The House of Lords allowed the appeal by Securicor There was no rule of law by which an exception clause in a contract could be eliminated from a consideration of the parties' position when there was a breach of contract (whether fundamental or not) or by which an exception clause could be deprived of effect regardless of the terms of the contract
Second finding of the House of Lords That, although the defendants were in breach of their implied obligation to operate their service with due and proper regard to the safety and security of the plaintiffs' premises, the exception clause was clear and unambiguous and protected the defendants from liability.
Third point held The third point held was that in commercial matters generally, when the parties are not of unequal bargaining power and when the risks are normally borne by insurance, the parties should be left free to apportion the risks as they think fit.
Fourth point held The Securicor employee had not acted negligently but deliberately. Had he acted negligently then Securicor’s exemption clause would have made them liable because, by express words, they had agreed that the exemption clause would ‘not’ protect them against negligent acts of their employees. Because the words in the exemption clause made no reference to deliberate acts, the exemption clause protected Securicor from liability for the fire.

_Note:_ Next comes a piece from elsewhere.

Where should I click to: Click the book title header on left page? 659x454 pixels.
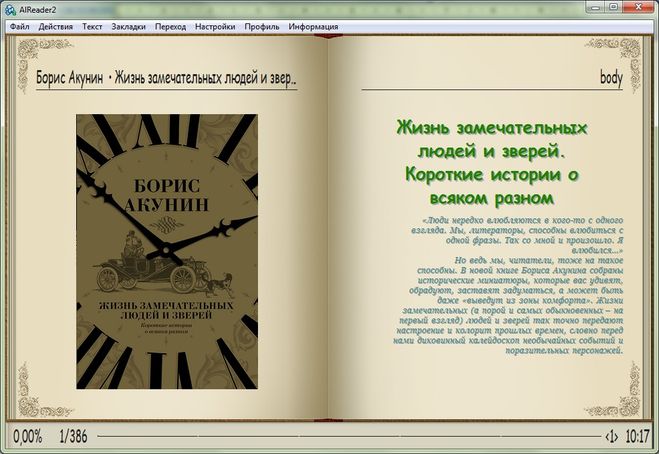click(x=166, y=77)
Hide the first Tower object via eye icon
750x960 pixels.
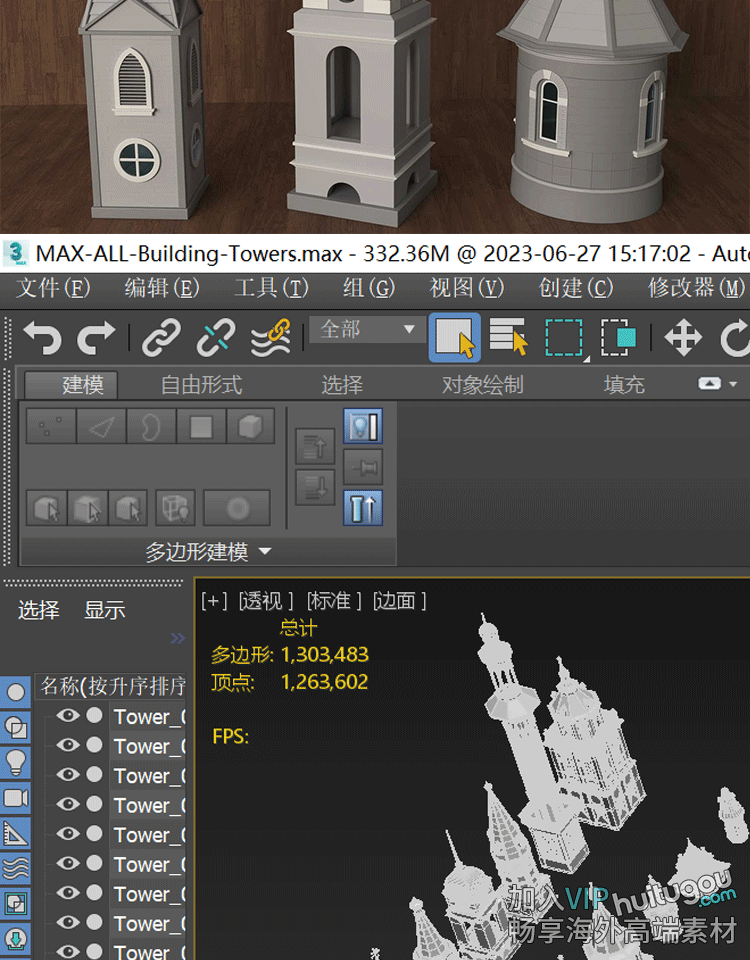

Lord Wilbeforce ‘These words [in the exclusion clause] have to be approached with the aid of the cardinal rules of construction that they must be read contra proferentum and that in order to escape from the consequences of one’s own wrongdoing, or that of one’s servant, clear words are necessary. I think these words are clear.’
Lord Diplock ‘Breaches of primary obligations give rise to substituted or secondary obligations on the part of the party in default, and, in some cases, may entitle the other party to be relieved from further performance of his own primary obligations.’
Discharge by ‘operation of law’. The contract may be discharged as a result of a ‘merger’, by a ‘judgment of the court’, by ‘alteration or cancellation of a written instrument’, by ‘bankruptcy’ or by ‘frustration’.